For example, this might include firstly Introducing different types of distribution beyond the normal and
binomial, such as the Poisson (as derived from the Binomial), exponential (as derived from the Poisson),
uniform and distributions with arbitrary functional form, and analytically computing their expectations and
standard deviations through integration. This may further be followed by fitting these distributions to data
based on moment-based estimators (i.e. matching sample means and standard deviations with those of the
distributions), and then using the fitted distributions to make predictions and answer questions of interest.
f) Support from the Statistical Society of Australia (SSA):
The SSA is the national professional association of statisticians. Its members are extensively drawn from
academia, business, government, industry and the education sectors. Many of its members are nationally and
internationally recognised as experts in statistical education, and they have previously worked directly with
ACARA and BOSTES on the National Curriculum (e.g. via Advisory Boards) either as individuals or more formally
as representatives of the SSA.
The SSA wishes to clearly communicate that it stands ready to directly assist NSW BOSTES with the construction
of a high quality state curriculum in statistics. Contact details can be found at the head of this document.
III. General curriculum
Notwithstanding the above considerations for its delivery, there are a number of issues with the draft syllabus
which need to be addressed. We have attempted to highlight many of these below. The below list is not
intended to be exhaustive.
The SSA remains ready to engage with NSW BOSTES to develop an appropriate and motivational statistics
syllabus.
Stage 6 Syllabus Draft
•
P.46. Replace “understand the difference between an outcome, an event and an experiment,...” with
“understand to what each of an outcome, an event, and an experiment refers…”
Rationale: The original wording has some problems: a) difference between three items? b) while the
intention of the original was likely regarding differences among, or perhaps the pairwise differences,
we note that an experiment may produce an outcome/s, and an event is usually a subset of the set of
all outcomes; however, an outcome may be an elementary event; c) ‘difference’ between an
experiment and an outcome - perhaps refer to differences between an experiment and an
observational study (each having outcomes and events). We have provided a suggested rewording in
Part IV - Glossary within ‘Outcome’.
•
P.46 “determine relative frequency as probability”: Does this mean to suggest that relative frequency
and probability are interchangeable (which is false), or rather to understand that relative frequencies
provide a way to define an ‘empirically-based’ probability?
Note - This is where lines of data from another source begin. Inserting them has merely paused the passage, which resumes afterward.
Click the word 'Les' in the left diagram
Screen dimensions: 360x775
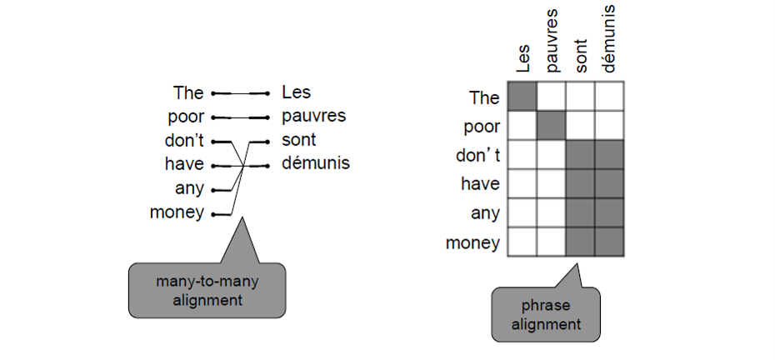pos(297,92)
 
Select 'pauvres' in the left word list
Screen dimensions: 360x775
pos(313,116)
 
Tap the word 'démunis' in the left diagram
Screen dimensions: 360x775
pos(316,163)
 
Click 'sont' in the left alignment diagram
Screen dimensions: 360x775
pos(299,139)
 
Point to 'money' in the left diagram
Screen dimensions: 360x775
pos(177,212)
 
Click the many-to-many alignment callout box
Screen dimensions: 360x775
pos(208,289)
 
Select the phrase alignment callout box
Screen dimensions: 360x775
pos(546,314)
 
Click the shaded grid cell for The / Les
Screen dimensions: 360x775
pos(522,97)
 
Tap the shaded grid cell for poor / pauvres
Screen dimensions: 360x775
pos(551,126)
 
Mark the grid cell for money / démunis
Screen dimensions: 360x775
pos(609,242)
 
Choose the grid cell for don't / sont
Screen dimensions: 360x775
pos(580,155)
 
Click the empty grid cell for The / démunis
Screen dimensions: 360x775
pos(609,97)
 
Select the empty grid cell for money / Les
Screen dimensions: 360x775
pos(522,242)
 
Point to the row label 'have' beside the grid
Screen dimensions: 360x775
pos(481,184)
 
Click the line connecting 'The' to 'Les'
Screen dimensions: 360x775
pos(240,92)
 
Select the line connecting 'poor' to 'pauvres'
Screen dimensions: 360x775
pos(240,117)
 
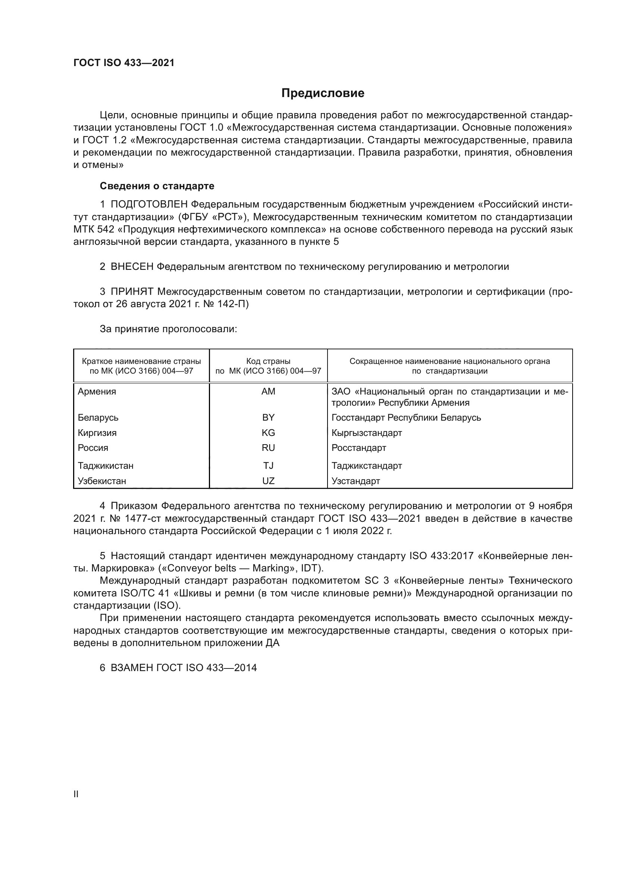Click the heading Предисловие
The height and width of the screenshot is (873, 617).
pyautogui.click(x=323, y=93)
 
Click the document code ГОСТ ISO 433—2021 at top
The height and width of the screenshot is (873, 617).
pyautogui.click(x=124, y=63)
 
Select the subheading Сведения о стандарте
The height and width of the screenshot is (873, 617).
pyautogui.click(x=157, y=186)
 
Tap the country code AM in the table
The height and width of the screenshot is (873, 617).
pyautogui.click(x=268, y=391)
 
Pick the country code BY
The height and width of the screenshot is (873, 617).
pyautogui.click(x=268, y=418)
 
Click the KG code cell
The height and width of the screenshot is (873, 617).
pyautogui.click(x=268, y=433)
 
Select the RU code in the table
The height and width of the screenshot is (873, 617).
pyautogui.click(x=268, y=448)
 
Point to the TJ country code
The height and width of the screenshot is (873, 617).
pyautogui.click(x=268, y=465)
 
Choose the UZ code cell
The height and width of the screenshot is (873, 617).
pyautogui.click(x=268, y=481)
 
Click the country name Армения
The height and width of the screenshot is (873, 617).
pyautogui.click(x=97, y=391)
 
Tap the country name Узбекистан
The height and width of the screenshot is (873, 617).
pyautogui.click(x=102, y=481)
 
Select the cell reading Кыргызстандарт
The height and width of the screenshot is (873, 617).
pyautogui.click(x=367, y=433)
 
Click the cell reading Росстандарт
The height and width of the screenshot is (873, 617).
pyautogui.click(x=358, y=448)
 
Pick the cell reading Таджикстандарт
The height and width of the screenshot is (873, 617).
pyautogui.click(x=367, y=465)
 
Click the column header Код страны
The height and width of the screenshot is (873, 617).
pyautogui.click(x=268, y=361)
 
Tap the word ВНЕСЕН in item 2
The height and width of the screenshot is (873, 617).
pyautogui.click(x=132, y=266)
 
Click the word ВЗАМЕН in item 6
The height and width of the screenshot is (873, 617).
pyautogui.click(x=132, y=668)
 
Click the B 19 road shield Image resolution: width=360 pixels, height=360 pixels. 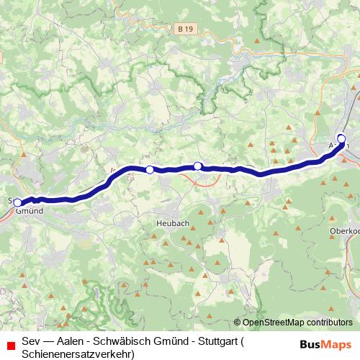(186, 28)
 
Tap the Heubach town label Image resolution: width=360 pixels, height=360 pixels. (172, 224)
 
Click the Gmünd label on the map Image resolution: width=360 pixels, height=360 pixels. (29, 212)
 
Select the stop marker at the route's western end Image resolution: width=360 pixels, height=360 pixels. (18, 203)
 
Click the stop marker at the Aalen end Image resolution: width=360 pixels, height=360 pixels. (341, 139)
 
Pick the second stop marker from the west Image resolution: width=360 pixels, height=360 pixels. (150, 170)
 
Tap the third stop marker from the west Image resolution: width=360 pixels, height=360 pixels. (198, 166)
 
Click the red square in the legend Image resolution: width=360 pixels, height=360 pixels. (10, 343)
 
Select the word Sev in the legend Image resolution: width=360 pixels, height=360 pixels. (31, 340)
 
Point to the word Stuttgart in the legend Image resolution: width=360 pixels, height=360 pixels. (212, 340)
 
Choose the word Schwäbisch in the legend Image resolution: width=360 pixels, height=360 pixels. (127, 340)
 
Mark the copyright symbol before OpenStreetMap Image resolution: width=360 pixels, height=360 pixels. (238, 323)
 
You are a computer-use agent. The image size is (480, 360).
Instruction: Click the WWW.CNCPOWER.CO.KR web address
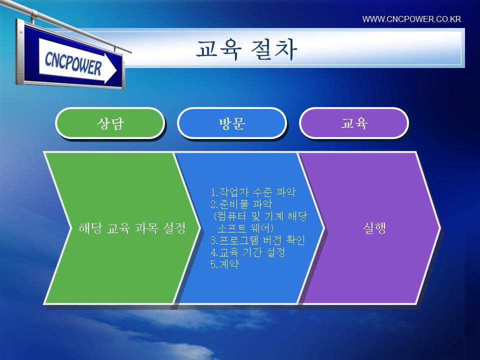[412, 20]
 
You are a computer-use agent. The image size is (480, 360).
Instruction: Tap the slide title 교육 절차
[246, 50]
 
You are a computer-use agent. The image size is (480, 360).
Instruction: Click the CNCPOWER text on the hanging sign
[73, 63]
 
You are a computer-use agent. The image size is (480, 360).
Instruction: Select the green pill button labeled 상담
[110, 123]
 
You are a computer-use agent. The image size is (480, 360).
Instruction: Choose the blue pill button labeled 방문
[232, 123]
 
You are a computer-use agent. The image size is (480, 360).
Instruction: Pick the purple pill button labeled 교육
[354, 123]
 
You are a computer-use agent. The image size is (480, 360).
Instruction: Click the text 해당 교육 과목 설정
[132, 228]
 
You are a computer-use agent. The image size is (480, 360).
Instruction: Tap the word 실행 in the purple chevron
[374, 228]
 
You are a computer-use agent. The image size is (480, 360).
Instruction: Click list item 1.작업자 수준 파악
[253, 192]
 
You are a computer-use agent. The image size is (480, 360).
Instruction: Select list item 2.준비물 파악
[241, 204]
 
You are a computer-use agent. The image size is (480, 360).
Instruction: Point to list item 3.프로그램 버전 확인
[258, 240]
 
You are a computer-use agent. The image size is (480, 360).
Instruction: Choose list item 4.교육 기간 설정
[248, 252]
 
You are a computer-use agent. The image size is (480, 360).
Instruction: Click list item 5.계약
[224, 264]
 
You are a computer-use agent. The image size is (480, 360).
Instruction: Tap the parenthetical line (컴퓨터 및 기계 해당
[260, 216]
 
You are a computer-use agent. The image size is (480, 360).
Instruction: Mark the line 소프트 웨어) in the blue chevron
[245, 228]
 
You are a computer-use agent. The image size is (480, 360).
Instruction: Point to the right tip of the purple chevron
[440, 228]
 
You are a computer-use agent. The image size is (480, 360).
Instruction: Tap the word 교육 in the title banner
[218, 50]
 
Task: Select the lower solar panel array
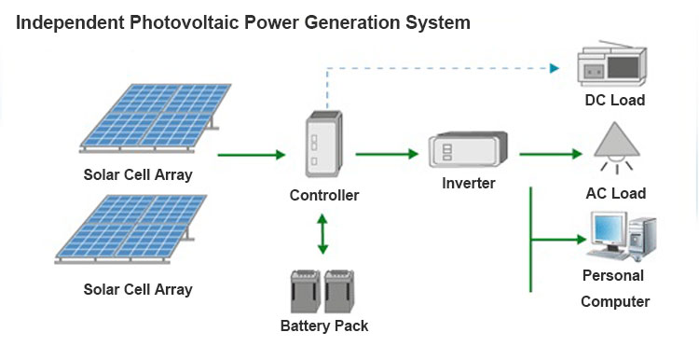point(130,228)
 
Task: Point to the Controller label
point(323,195)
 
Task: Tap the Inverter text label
point(468,183)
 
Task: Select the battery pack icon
point(322,290)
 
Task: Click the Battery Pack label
point(323,325)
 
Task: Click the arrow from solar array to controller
point(251,154)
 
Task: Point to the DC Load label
point(614,100)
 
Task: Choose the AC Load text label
point(614,193)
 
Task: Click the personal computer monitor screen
point(610,230)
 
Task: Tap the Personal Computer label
point(614,288)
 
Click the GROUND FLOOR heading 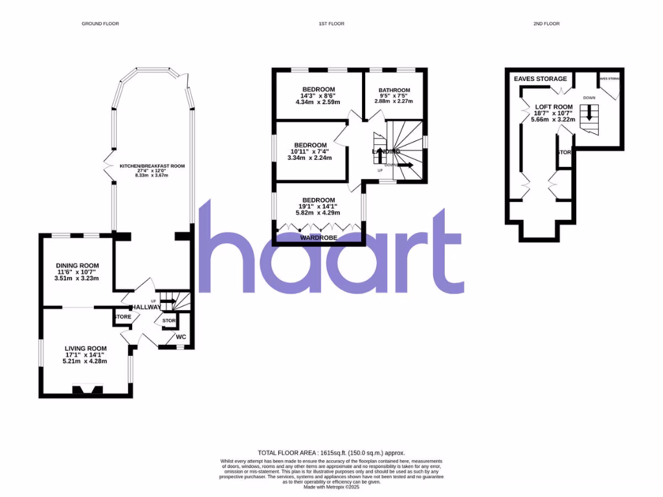100,24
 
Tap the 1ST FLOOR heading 332,24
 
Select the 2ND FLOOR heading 547,24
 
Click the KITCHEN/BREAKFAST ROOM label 152,166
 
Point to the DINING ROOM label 78,265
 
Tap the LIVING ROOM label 85,348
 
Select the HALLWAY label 146,307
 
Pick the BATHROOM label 394,90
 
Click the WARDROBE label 317,238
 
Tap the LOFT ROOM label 554,107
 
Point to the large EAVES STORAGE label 540,79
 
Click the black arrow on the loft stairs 589,113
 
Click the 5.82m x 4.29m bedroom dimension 317,213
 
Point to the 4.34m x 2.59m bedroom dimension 319,102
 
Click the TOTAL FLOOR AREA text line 332,453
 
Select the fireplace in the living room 87,390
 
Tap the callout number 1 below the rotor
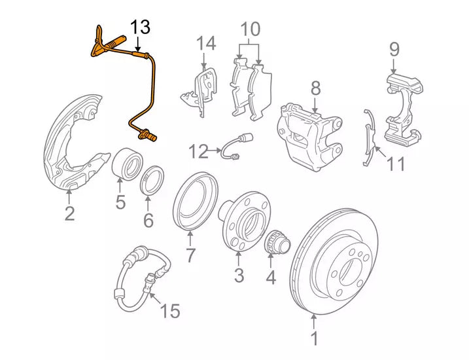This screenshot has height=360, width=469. click(x=314, y=339)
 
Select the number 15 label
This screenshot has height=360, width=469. click(x=169, y=311)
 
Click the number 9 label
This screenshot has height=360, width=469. click(x=394, y=49)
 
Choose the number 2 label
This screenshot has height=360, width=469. click(x=69, y=213)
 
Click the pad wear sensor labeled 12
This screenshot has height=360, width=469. click(x=239, y=147)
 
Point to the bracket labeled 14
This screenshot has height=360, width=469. click(x=201, y=92)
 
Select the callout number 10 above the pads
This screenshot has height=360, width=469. click(x=251, y=29)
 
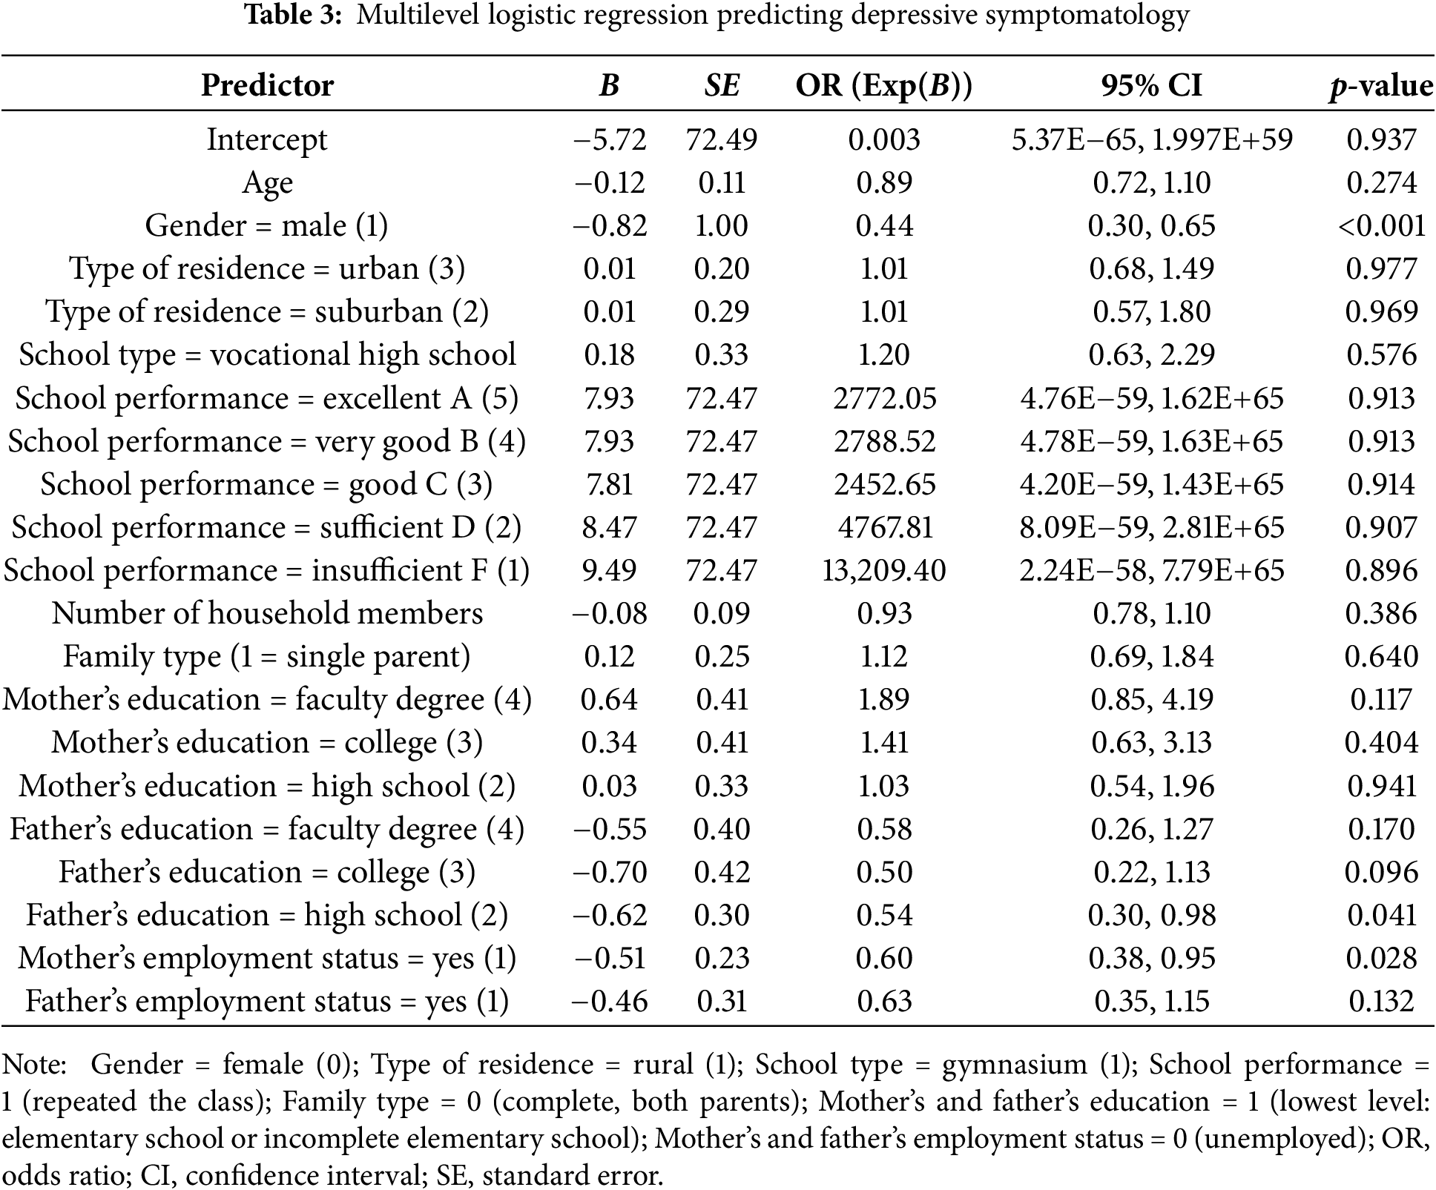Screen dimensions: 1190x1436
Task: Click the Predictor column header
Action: tap(267, 85)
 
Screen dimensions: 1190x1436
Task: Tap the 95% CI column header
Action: tap(1151, 85)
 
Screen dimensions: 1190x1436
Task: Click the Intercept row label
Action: tap(267, 139)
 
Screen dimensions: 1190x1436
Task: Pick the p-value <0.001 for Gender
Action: tap(1381, 225)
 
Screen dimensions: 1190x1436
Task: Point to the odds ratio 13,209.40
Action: tap(884, 570)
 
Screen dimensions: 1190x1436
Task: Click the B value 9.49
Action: tap(610, 570)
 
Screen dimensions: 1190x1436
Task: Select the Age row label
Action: tap(267, 182)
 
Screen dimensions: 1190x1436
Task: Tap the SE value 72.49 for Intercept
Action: tap(722, 139)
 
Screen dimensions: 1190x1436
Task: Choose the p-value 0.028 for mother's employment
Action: tap(1381, 958)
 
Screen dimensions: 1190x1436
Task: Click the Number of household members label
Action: tap(267, 613)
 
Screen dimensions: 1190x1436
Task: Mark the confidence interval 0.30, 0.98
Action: tap(1151, 915)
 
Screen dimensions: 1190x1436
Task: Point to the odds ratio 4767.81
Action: tap(884, 527)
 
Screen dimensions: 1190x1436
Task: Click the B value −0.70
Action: tap(610, 872)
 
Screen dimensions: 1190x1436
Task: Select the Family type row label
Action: tap(267, 656)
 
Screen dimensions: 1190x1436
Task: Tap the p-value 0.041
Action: tap(1381, 915)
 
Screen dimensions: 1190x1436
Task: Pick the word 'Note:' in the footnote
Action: tap(34, 1065)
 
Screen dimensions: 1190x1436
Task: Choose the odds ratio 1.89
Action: tap(884, 699)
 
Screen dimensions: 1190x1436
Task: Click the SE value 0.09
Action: tap(722, 613)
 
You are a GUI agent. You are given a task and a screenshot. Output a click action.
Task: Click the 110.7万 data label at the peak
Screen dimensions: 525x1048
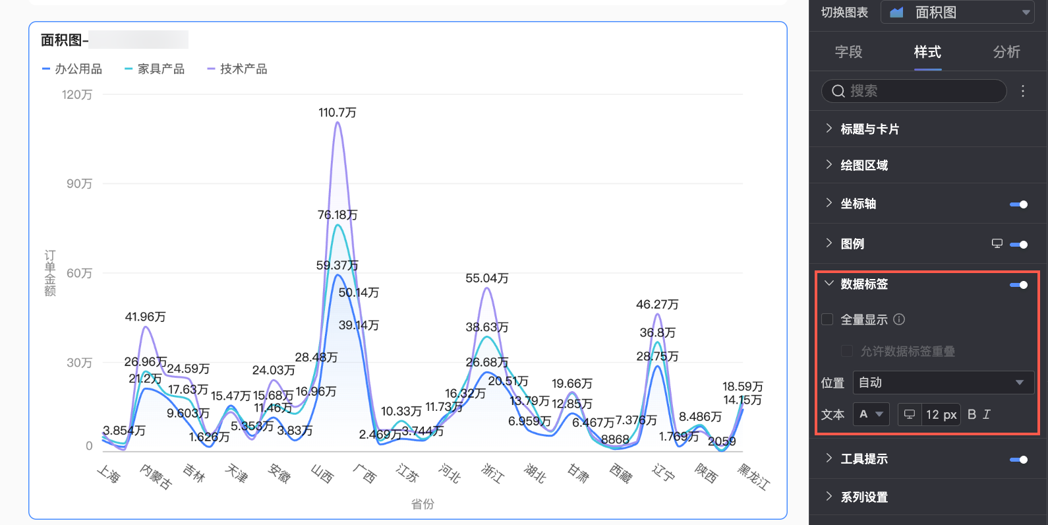click(x=337, y=113)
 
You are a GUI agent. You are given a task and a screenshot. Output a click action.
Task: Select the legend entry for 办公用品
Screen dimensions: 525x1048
click(x=73, y=69)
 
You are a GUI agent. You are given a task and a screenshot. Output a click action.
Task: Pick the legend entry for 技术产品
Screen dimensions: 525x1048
click(x=238, y=69)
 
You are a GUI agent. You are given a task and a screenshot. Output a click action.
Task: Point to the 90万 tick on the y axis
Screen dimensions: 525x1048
click(x=79, y=184)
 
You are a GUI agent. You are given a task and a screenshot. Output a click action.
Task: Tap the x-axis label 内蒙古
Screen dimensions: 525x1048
click(x=156, y=476)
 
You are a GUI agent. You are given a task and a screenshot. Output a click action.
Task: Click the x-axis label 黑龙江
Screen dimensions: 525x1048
click(x=753, y=476)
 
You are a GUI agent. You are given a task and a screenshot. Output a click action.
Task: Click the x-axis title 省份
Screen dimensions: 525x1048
click(x=422, y=505)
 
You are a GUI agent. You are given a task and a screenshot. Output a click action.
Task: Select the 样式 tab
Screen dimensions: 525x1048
click(x=927, y=52)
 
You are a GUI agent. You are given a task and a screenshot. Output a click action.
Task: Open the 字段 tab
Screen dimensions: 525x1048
click(x=848, y=52)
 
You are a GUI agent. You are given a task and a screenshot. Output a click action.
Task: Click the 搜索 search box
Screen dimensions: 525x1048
click(x=914, y=91)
NOTE: The ACARA Elementary Mathematics syllabus uses “identify relative frequency as probability”
in the context of simulations. The use of simulations to build understanding of random behaviour is
missing from this syllabus.
•
P. 47 Topic Focus: “This principal focus of this topic…” should start “The principal…”
•
P.47 “the sum of the probabilities is 1”: This would be more precisely expressed as e.g. “the sum of
the probabilities of all possible elementary events (or outcomes) within the sample space is 1”.
•
P. 47 E(X) is introduced for discrete variables, but it is not used for continuous variables. This introduces
another piece of notation which is specifically being used to refer to discrete variables. It is not clear if
this connection to discrete case is intentional (as it is not necessary), and if so this should be clarified
in the glossary.
•
P.47/8 Draft uses both forms of notation (n r) and nCr for the number of ways of choosing r objects
from a set of n in the same subsection. Is this intentional?
•
P.63: “Including the use of the normal distribution”: this should be capitalised as “the Normal
distribution”. NOTE: elsewhere in document this is stated as “the Normal Distribution” (i.e., capital D
as well) - need consistency throughout.
•
P.63 The list of OUTCOMES are the same as those given within each of the TOPICS on pages 64 (for
Bivariate) and 65 (for Normal). However, these two topics each address a subset of these outcomes.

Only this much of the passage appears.